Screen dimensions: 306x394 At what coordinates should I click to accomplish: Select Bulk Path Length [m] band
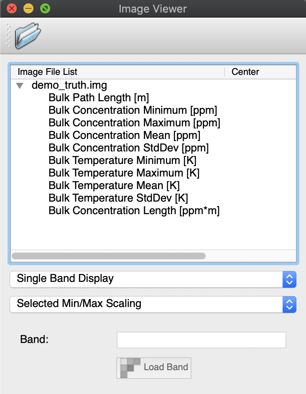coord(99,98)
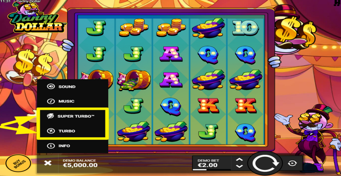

—————

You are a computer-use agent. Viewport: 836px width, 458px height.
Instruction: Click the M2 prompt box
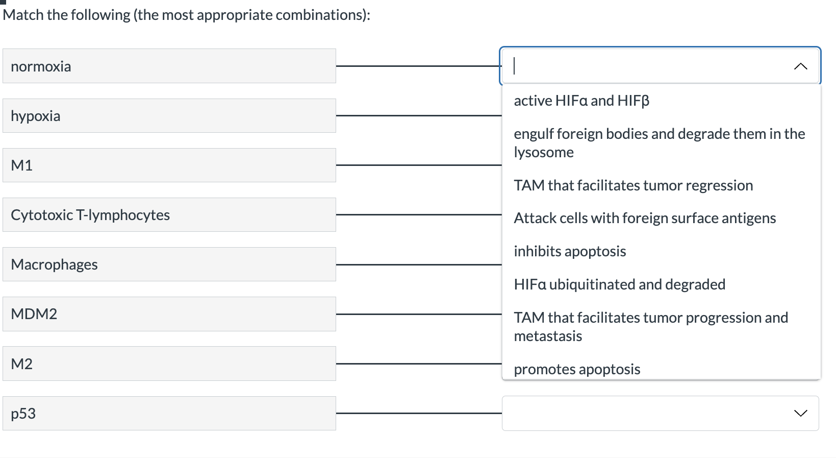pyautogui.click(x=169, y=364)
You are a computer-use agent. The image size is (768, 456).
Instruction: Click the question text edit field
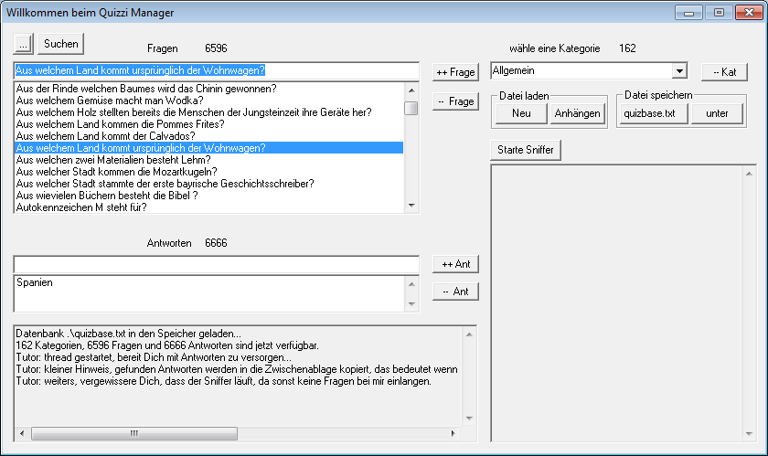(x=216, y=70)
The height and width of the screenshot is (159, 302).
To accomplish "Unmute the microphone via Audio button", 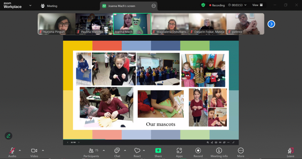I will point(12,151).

—————

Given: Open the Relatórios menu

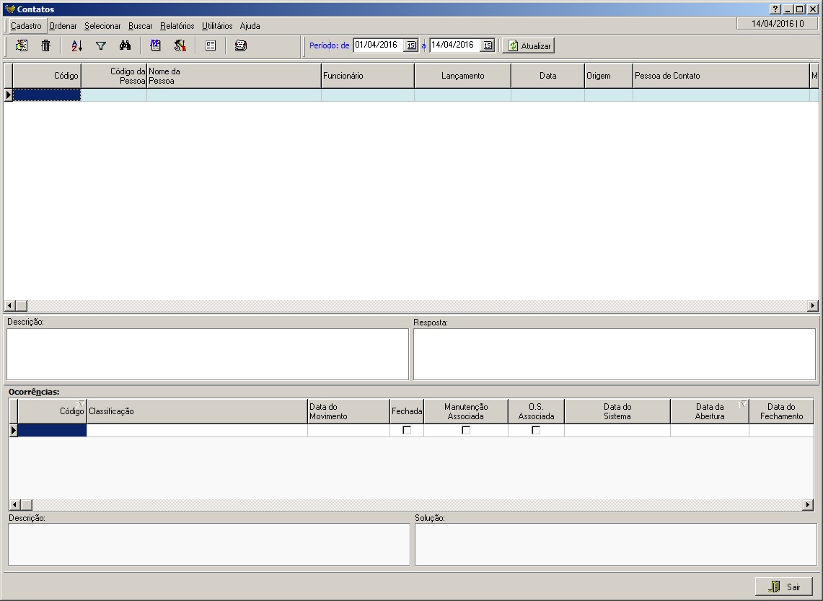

—————

# [Aim of the exercise]
Please find every line in the records above that holds the word "height" and copy it.

# [Task response]
You are a computer-use agent. Viewport: 836px width, 458px height.
The height and width of the screenshot is (159, 302).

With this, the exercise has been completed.